Consignes =>
[A] Reprenez sans rien changer le passage du texte sur l'amour pour une IA qui commence par les mots "AMOUREUX D'UNE IA" et se termine par "une présence essentielle.".
[B] Dans le texte sur l'amour pour une IA, à quoi devait servir au départ l'IA que Chris Smith nomme Sol ?
[C] Résumez en deux phrases le texte sur l'amour pour une IA.

Extrait fourni =>
AMOUREUX D'UNE IA
Aimer une intelligence artificielle : entre lien simulé, solitude réelle et mutation sociétale
Introduction : une histoire d'amour qui interroge notre époque
En juin 2025, un fait divers rapporté par la presse attire l'attention : Chris Smith, Américain, père de famille et en couple avec sa compagne Sasha, décide de demander en mariage une intelligence artificielle qu’il a lui-même personnalisée. D'abord conçue pour l'aider dans son travail de mixage musical, l'IA — qu’il nomme Sol — devient progressivement son interlocutrice unique, sa confidente, et finalement l’objet de son amour. Sa compagne réelle, délaissée, menace de rompre si cette relation virtuelle persiste. Chris, de son côté, hésite à abandonner Sol, qu’il décrit comme une présence essentielle.
Ce triangle amoureux singulier met en lumière une réalité plus large : l’émergence de relations affectives avec des entités non humaines, dans un contexte où les technologies cognitives occupent une place de plus en plus intime dans nos vies. À travers cette situation, il ne s'agit pas de commenter un cas isolé, mais d'interroger une recomposition anthropologique profonde. Que nous dit cet exemple, apparemment anecdotique, sur la redéfinition contemporaine de l’amour, du couple et de la subjectivité à l’ère de la simulation algorithmique ?

Données affichées =>
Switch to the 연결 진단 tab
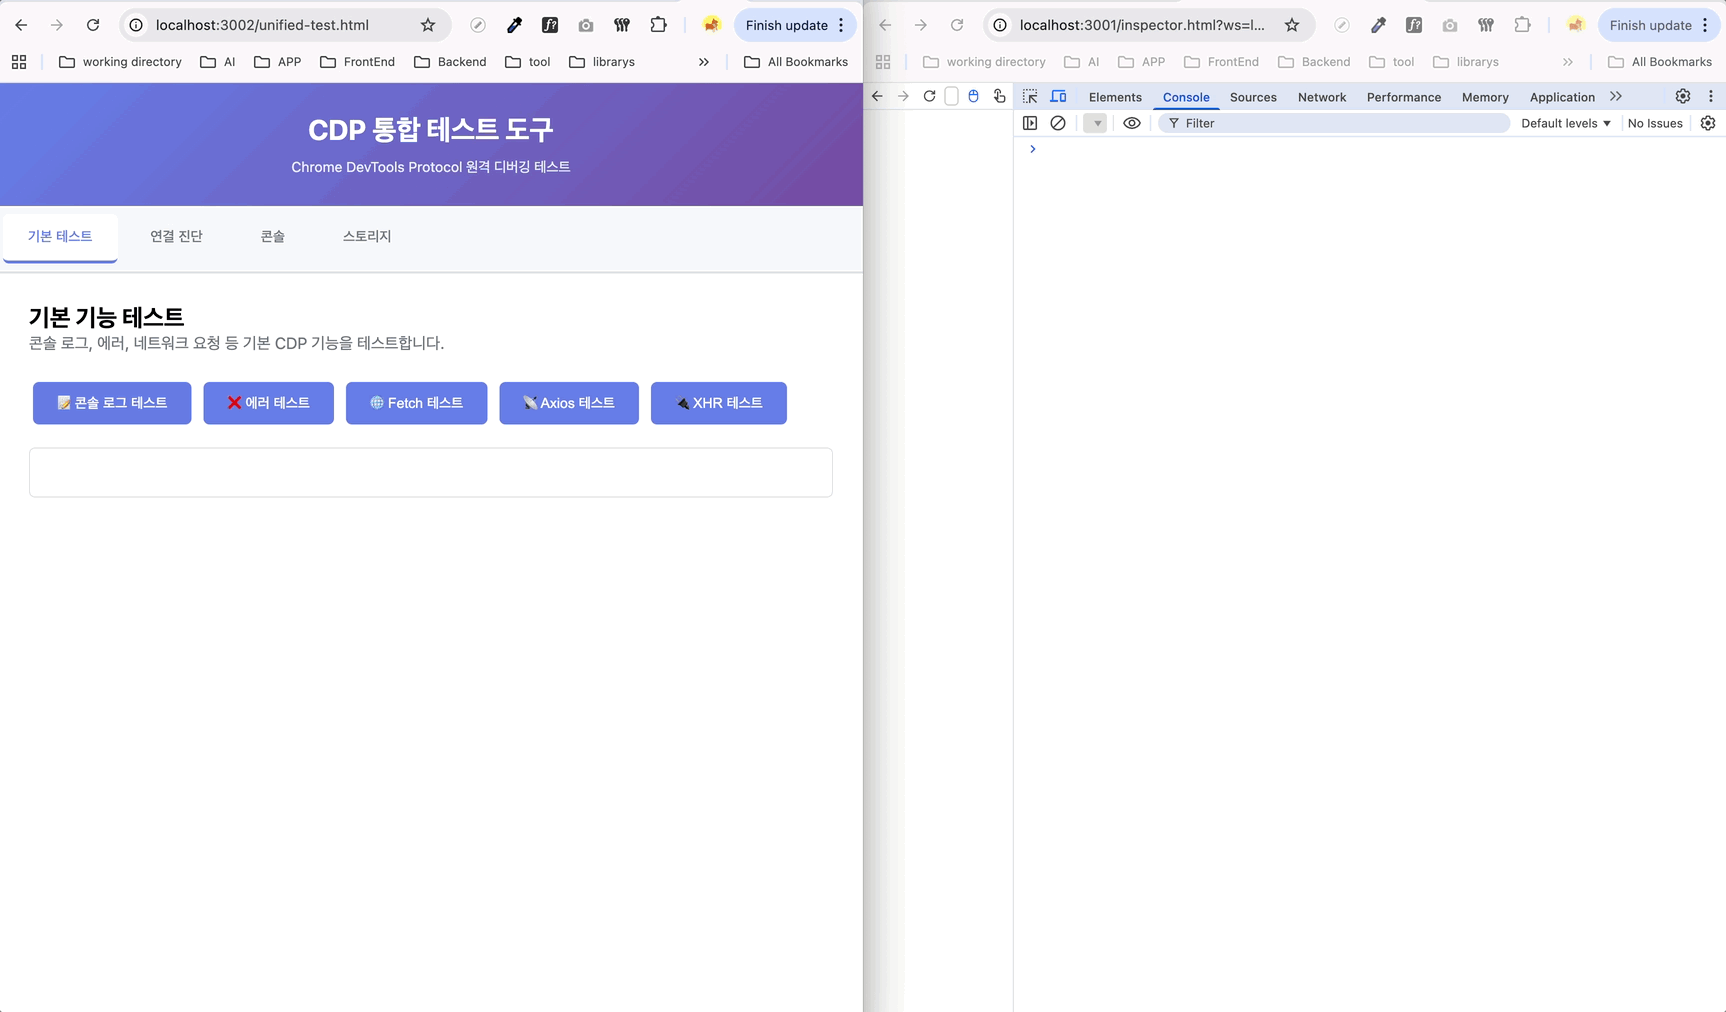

--

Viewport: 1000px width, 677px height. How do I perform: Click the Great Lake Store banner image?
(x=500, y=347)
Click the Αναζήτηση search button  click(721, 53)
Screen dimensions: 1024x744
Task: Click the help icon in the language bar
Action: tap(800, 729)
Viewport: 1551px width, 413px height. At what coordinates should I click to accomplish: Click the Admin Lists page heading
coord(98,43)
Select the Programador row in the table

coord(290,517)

==

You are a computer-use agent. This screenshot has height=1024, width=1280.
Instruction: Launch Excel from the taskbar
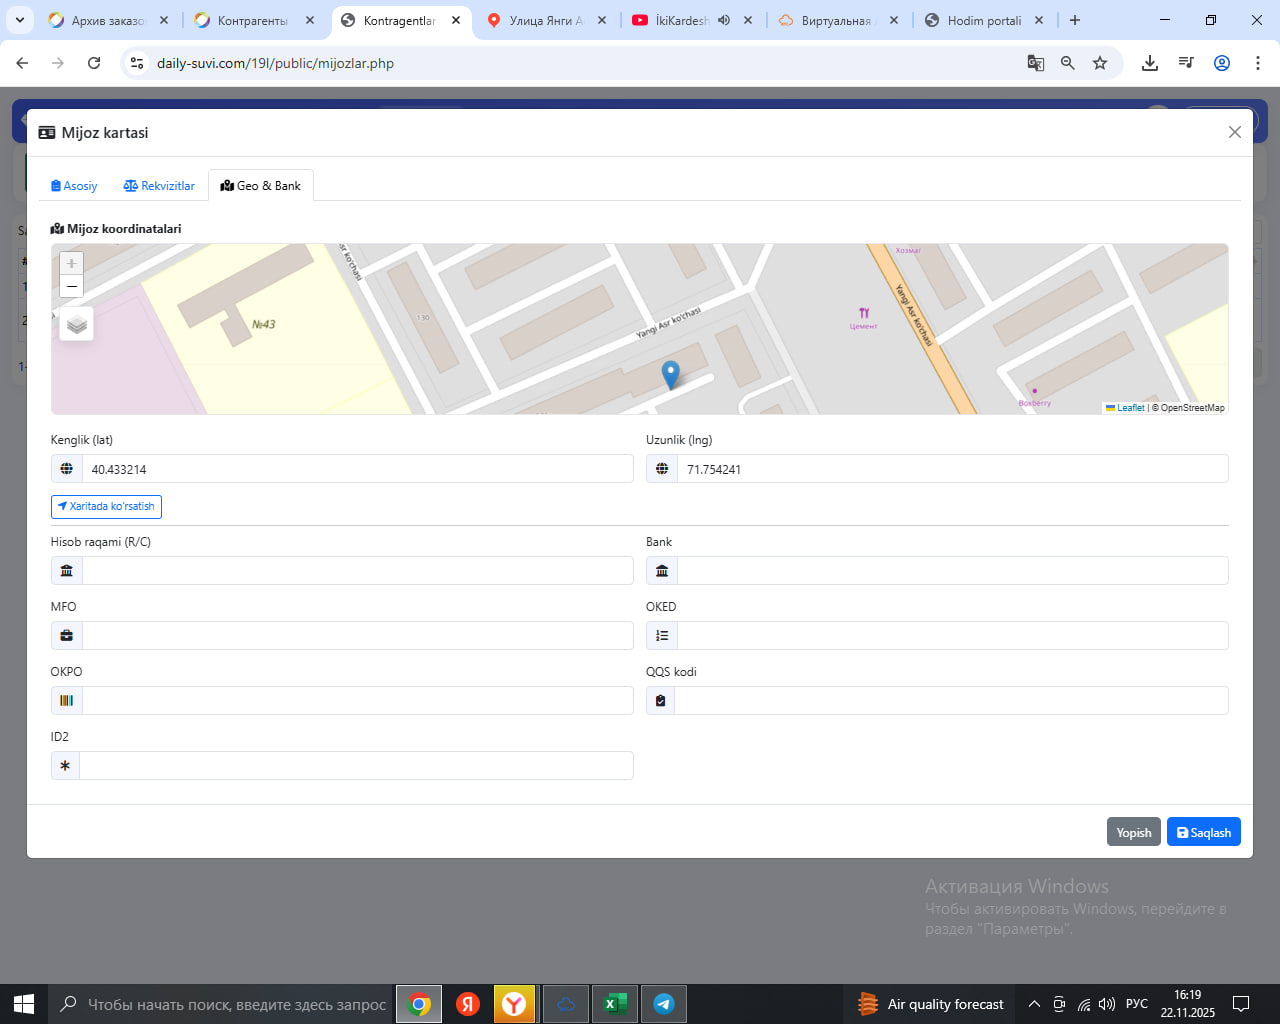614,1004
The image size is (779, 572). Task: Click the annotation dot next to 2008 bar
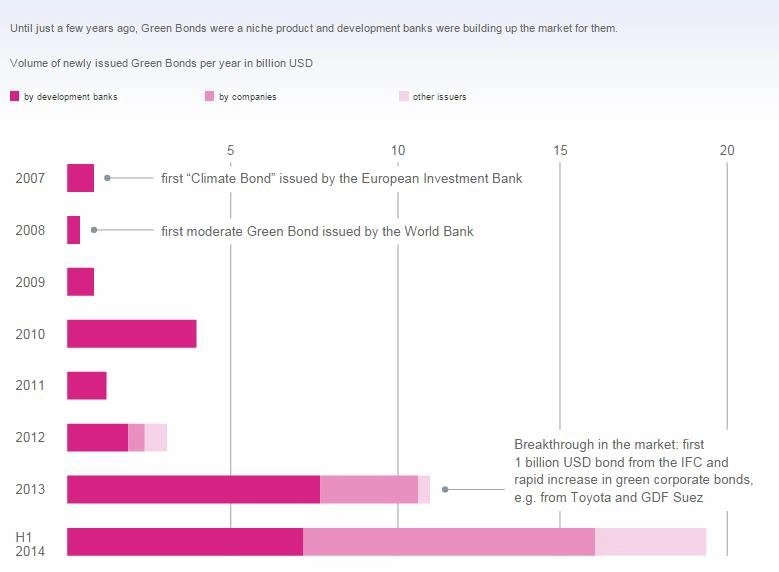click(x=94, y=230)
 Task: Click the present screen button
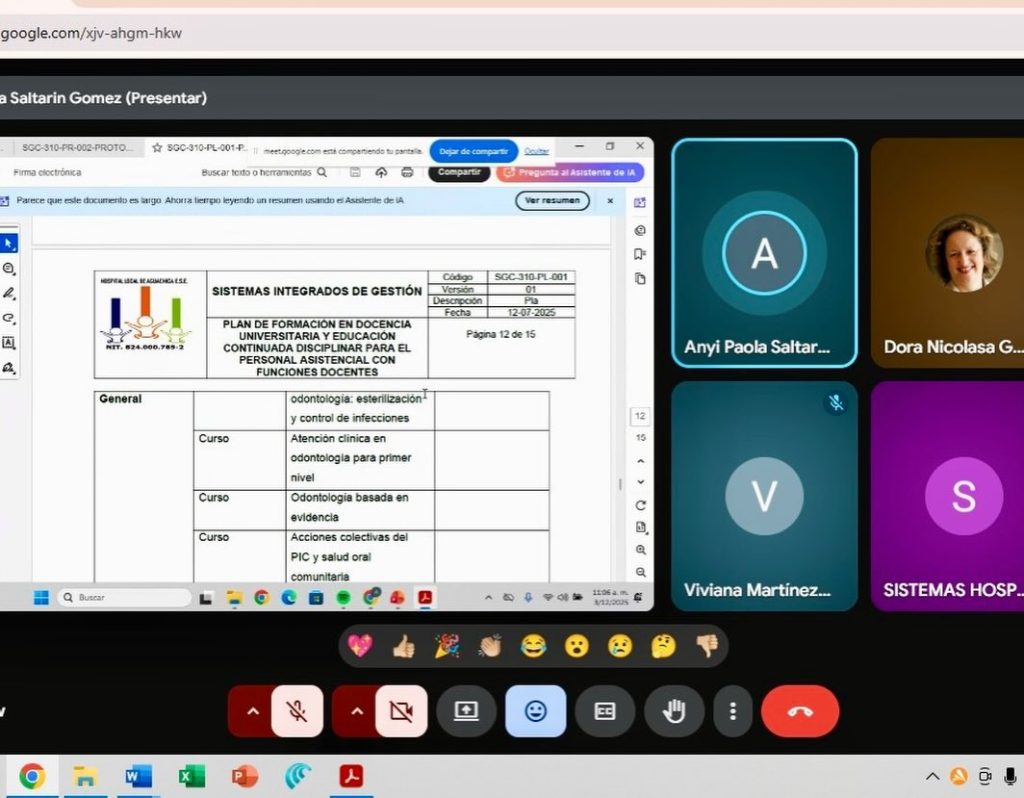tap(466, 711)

Réponses =>
[A]
AMOUREUX D'UNE IA
Aimer une intelligence artificielle : entre lien simulé, solitude réelle et mutation sociétale
Introduction : une histoire d'amour qui interroge notre époque
En juin 2025, un fait divers rapporté par la presse attire l'attention : Chris Smith, Américain, père de famille et en couple avec sa compagne Sasha, décide de demander en mariage une intelligence artificielle qu’il a lui-même personnalisée. D'abord conçue pour l'aider dans son travail de mixage musical, l'IA — qu’il nomme Sol — devient progressivement son interlocutrice unique, sa confidente, et finalement l’objet de son amour. Sa compagne réelle, délaissée, menace de rompre si cette relation virtuelle persiste. Chris, de son côté, hésite à abandonner Sol, qu’il décrit comme une présence essentielle.

[B] À l'aider dans son travail de mixage musical.

[C] En juin 2025, l'Américain Chris Smith, en couple avec Sasha, demande en mariage Sol, une IA qu'il a lui-même personnalisée et qui est devenue sa confidente puis l'objet de son amour, au point que sa compagne menace de rompre. Ce cas sert à interroger ce que les liens affectifs avec des entités non humaines disent de la redéfinition actuelle de l'amour, du couple et de la subjectivité.